[WHAT IS NEEDED] Would you transcribe only the lines below, from the one containing "Open the News breadcrumb link" through the end of the material, exactly and with no pictures?

[MATERIAL PROVIDED]
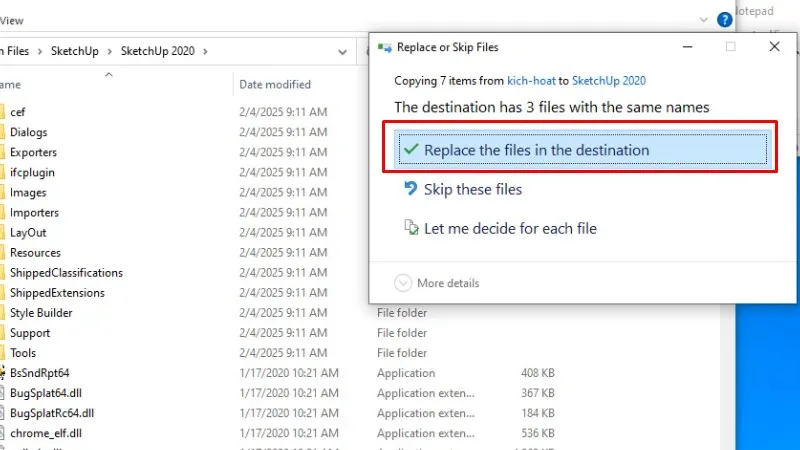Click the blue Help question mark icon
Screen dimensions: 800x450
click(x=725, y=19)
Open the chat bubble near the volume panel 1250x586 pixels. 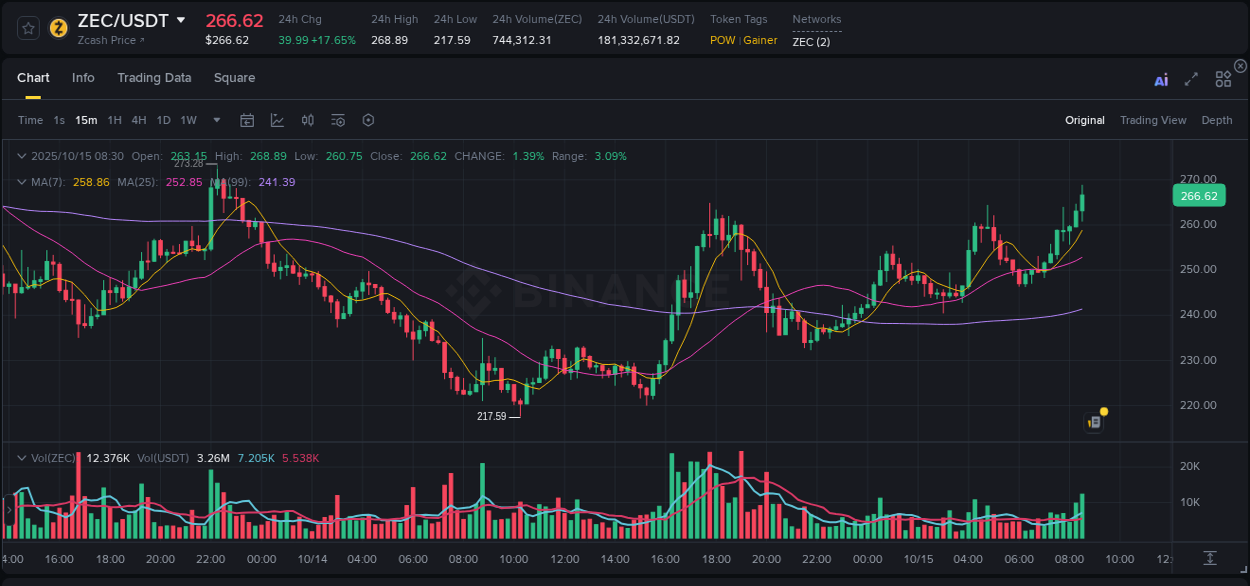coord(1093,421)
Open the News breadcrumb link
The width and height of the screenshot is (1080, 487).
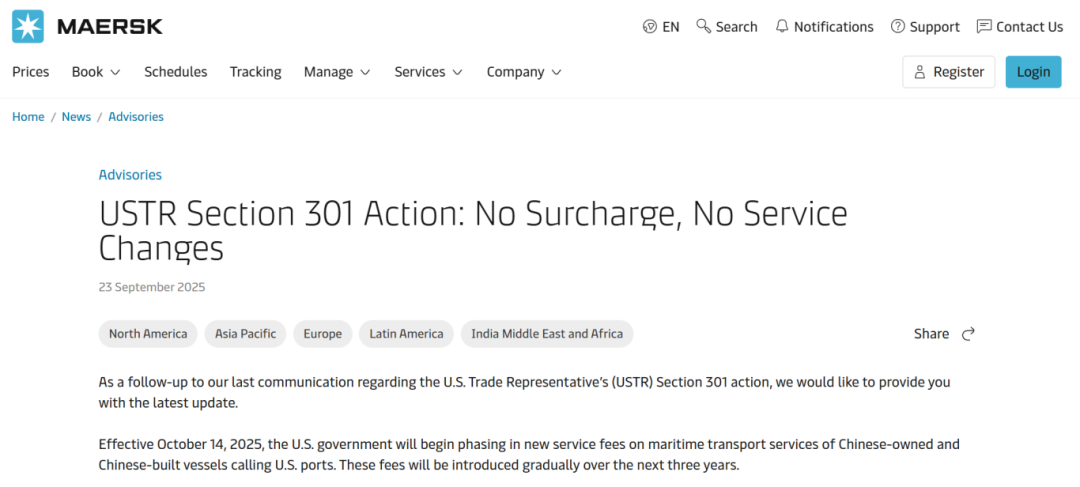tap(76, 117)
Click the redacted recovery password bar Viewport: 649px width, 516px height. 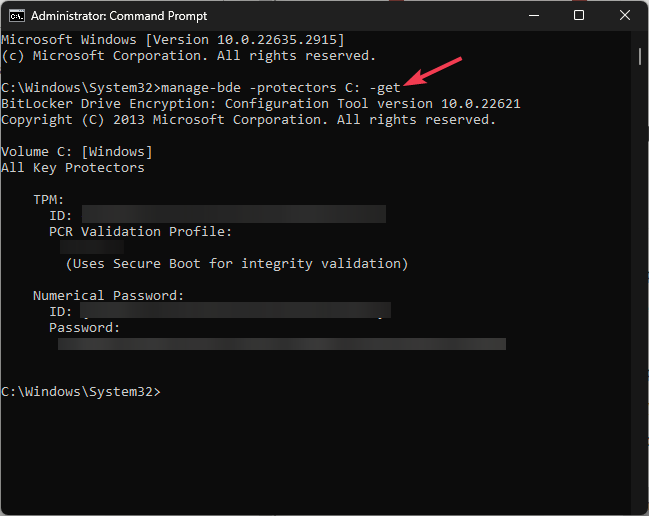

[WORKED SOLUTION]
Open the News breadcrumb link
The width and height of the screenshot is (1080, 487).
tap(76, 117)
Click the redacted recovery password bar Viewport: 649px width, 516px height. 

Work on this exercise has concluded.